The Source of the Silver

The Maria Theresa Coins were minted of high quality silver 
         in the hundreds of millions in Europe in the late 1700s. 

They were used by Europeans to buy Yemen coffee and tons of the silver became the bridewealth of the Yemeni peoples, Muslims and Jews.  Often the coins were simply provided with a loop and bells were dangled from them to then be sewed onto clothing or hung on a chain or cord and worn and used in the bridal dowery.  More often the coins were melted and worked by the Jewish silversmiths into the filigree and granulation motifs of Yemeni craftsmen.  
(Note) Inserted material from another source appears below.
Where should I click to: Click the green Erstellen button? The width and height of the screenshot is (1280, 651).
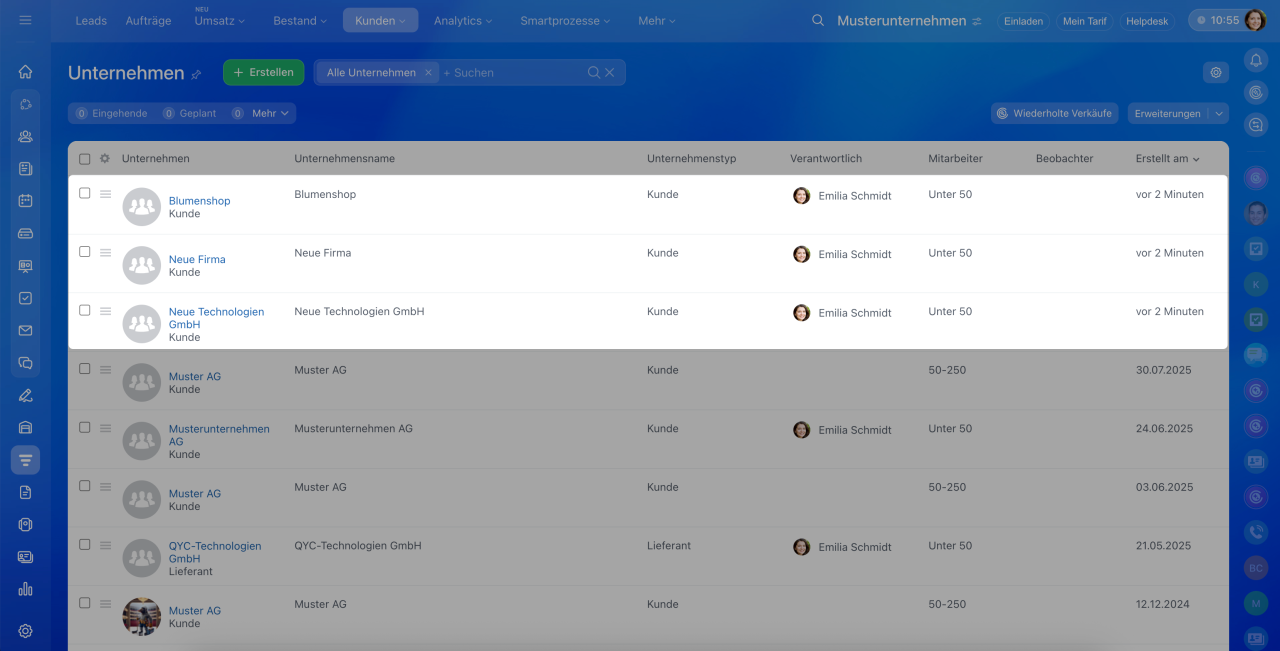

When the woman who owned the bridewealth passed on, whatever remained of the dowery was often melted down and new jewelry was fabricated from the silver.  So pieces of jewelry were traditional in design but most of the jewelry pieces were not many generations old, only the raw material grew older, was sometimes adulterated to make jewelry of great workmanship but of lower quality silver.   As Yemen's economy declined in relation to that of Europe, the  stretching of the quantity of silver was especially necessary.  Not so many Maria Theresa coins were available to the craftsmen.   For the individual craftsman, it was the quality of the workmanship that was important, and for the bride's father, it was the weight of raw material that was impressive.  So the jewelry continued to be made in abundance.